◆ **PASSAGE PROVIDED**
>>>
[<prev] [next>] [<thread-prev] [day] [month] [year] [list]
Message-ID: <20250226171406.19c2de6b@sal.lan>
Date: Wed, 26 Feb 2025 17:14:06 +0100
From: Mauro Carvalho Chehab <mchehab+huawei@...nel.org>
To: Igor Mammedov <imammedo@...hat.com>
Cc: "Michael S . Tsirkin" <mst@...hat.com>, Jonathan Cameron
<Jonathan.Cameron@...wei.com>, Shiju Jose <shiju.jose@...wei.com>,
qemu-arm@...gnu.org, qemu-devel@...gnu.org, Ani Sinha
<anisinha@...hat.com>, Dongjiu Geng <gengdongjiu1@...il.com>,
linux-kernel@...r.kernel.org
Subject: Re: [PATCH v3 03/14] acpi/ghes: Use HEST table offsets when
preparing GHES records
Em Tue, 25 Feb 2025 10:43:27 +0100
Igor Mammedov <imammedo@...hat.com> escreveu:
> On Fri, 21 Feb 2025 07:02:21 +0100
> Mauro Carvalho Chehab <mchehab+huawei@...nel.org> wrote:
>
> > Em Mon, 3 Feb 2025 15:34:23 +0100
> > Igor Mammedov <imammedo@...hat.com> escreveu:
> >
> > > On Fri, 31 Jan 2025 18:42:44 +0100
> > > Mauro Carvalho Chehab <mchehab+huawei@...nel.org> wrote:
> > >
> > > > There are two pointers that are needed during error injection:
> > > >
> > > > 1. The start address of the CPER block to be stored;
> > > > 2. The address of the ack.
<<<
◆ **DATA**
>>>
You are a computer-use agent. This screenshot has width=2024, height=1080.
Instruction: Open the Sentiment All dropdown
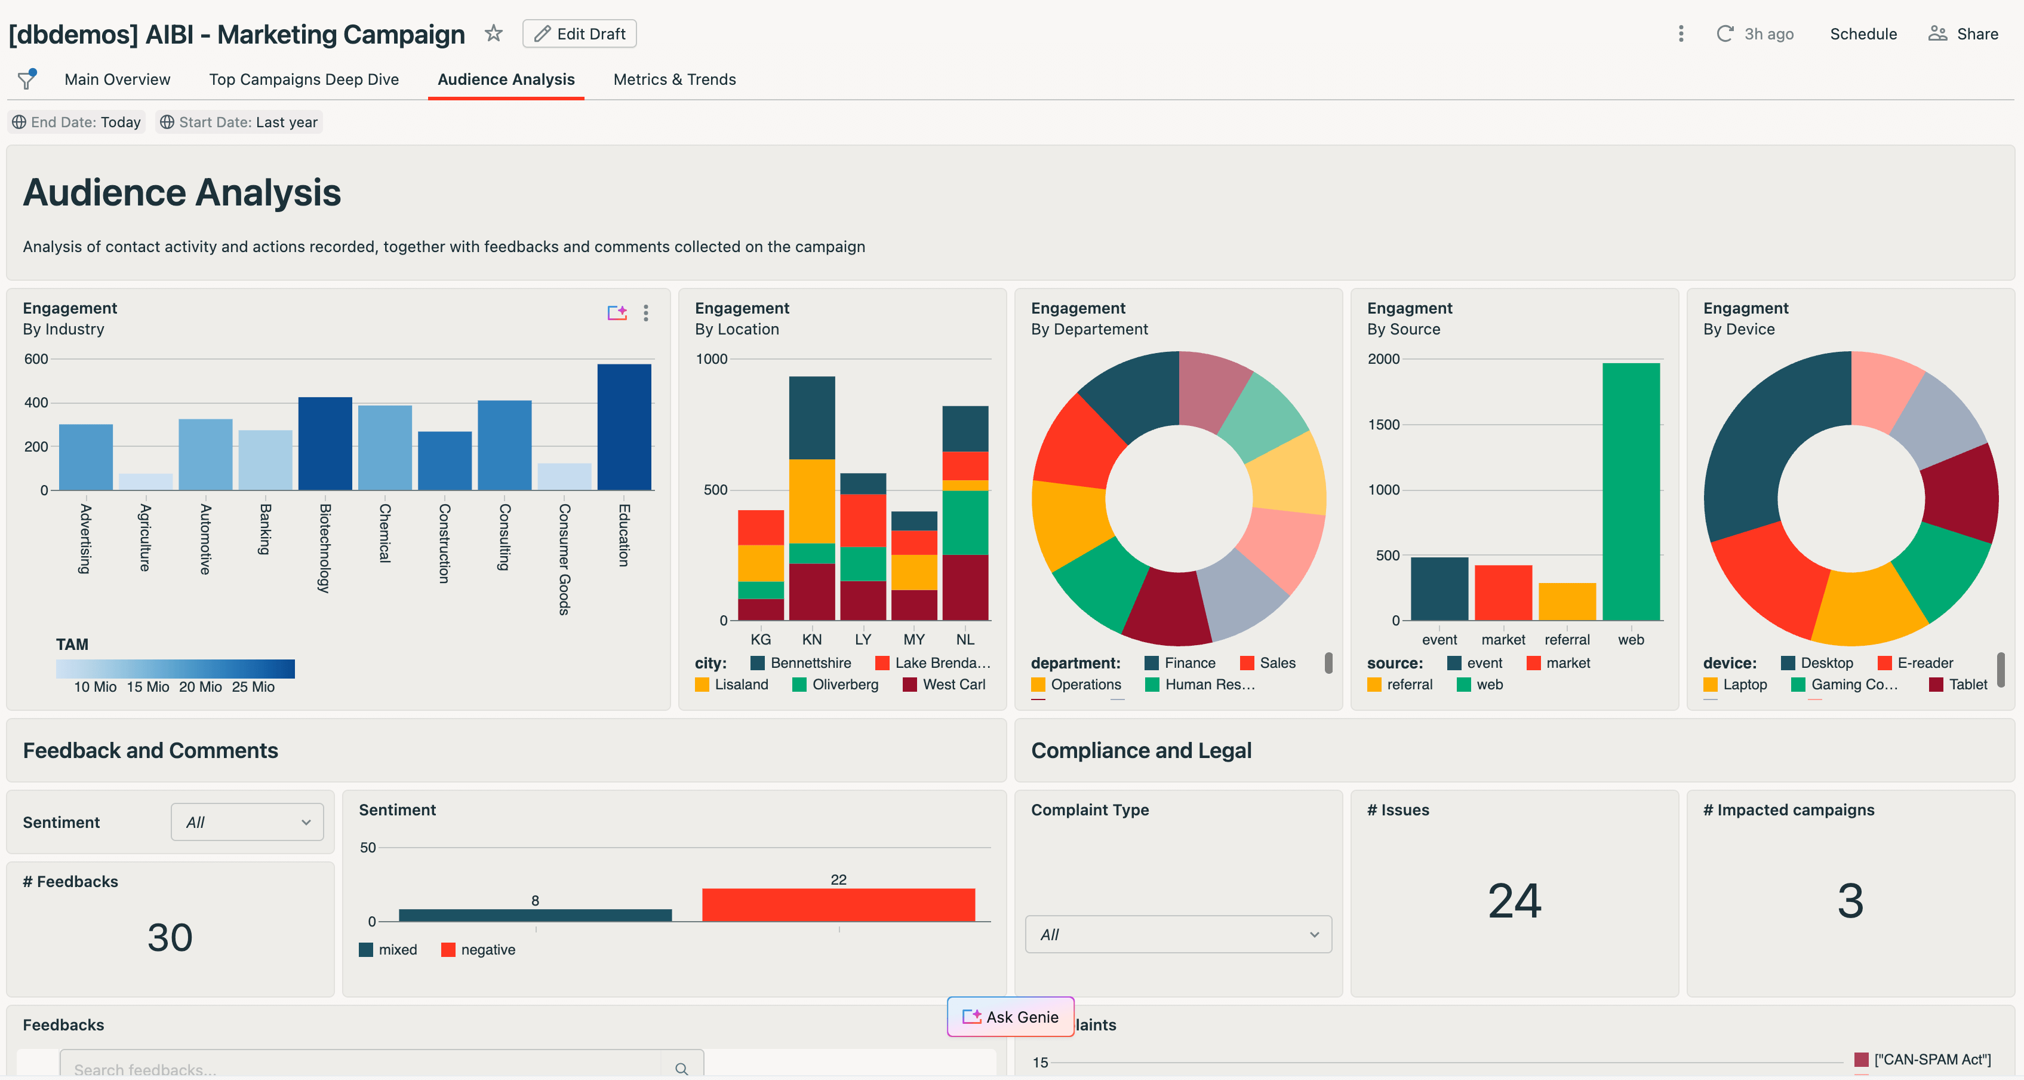click(x=247, y=822)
<<<
◆ **AIM OF THE TASK**
Can you reproduce the mailing-list message about HEST table offsets, shown above before the lines, in full and word for word?

◆ **THE SOLUTION**
[<prev] [next>] [<thread-prev] [day] [month] [year] [list]
Message-ID: <20250226171406.19c2de6b@sal.lan>
Date: Wed, 26 Feb 2025 17:14:06 +0100
From: Mauro Carvalho Chehab <mchehab+huawei@...nel.org>
To: Igor Mammedov <imammedo@...hat.com>
Cc: "Michael S . Tsirkin" <mst@...hat.com>, Jonathan Cameron
<Jonathan.Cameron@...wei.com>, Shiju Jose <shiju.jose@...wei.com>,
qemu-arm@...gnu.org, qemu-devel@...gnu.org, Ani Sinha
<anisinha@...hat.com>, Dongjiu Geng <gengdongjiu1@...il.com>,
linux-kernel@...r.kernel.org
Subject: Re: [PATCH v3 03/14] acpi/ghes: Use HEST table offsets when
preparing GHES records
Em Tue, 25 Feb 2025 10:43:27 +0100
Igor Mammedov <imammedo@...hat.com> escreveu:
> On Fri, 21 Feb 2025 07:02:21 +0100
> Mauro Carvalho Chehab <mchehab+huawei@...nel.org> wrote:
>
> > Em Mon, 3 Feb 2025 15:34:23 +0100
> > Igor Mammedov <imammedo@...hat.com> escreveu:
> >
> > > On Fri, 31 Jan 2025 18:42:44 +0100
> > > Mauro Carvalho Chehab <mchehab+huawei@...nel.org> wrote:
> > >
> > > > There are two pointers that are needed during error injection:
> > > >
> > > > 1. The start address of the CPER block to be stored;
> > > > 2. The address of the ack.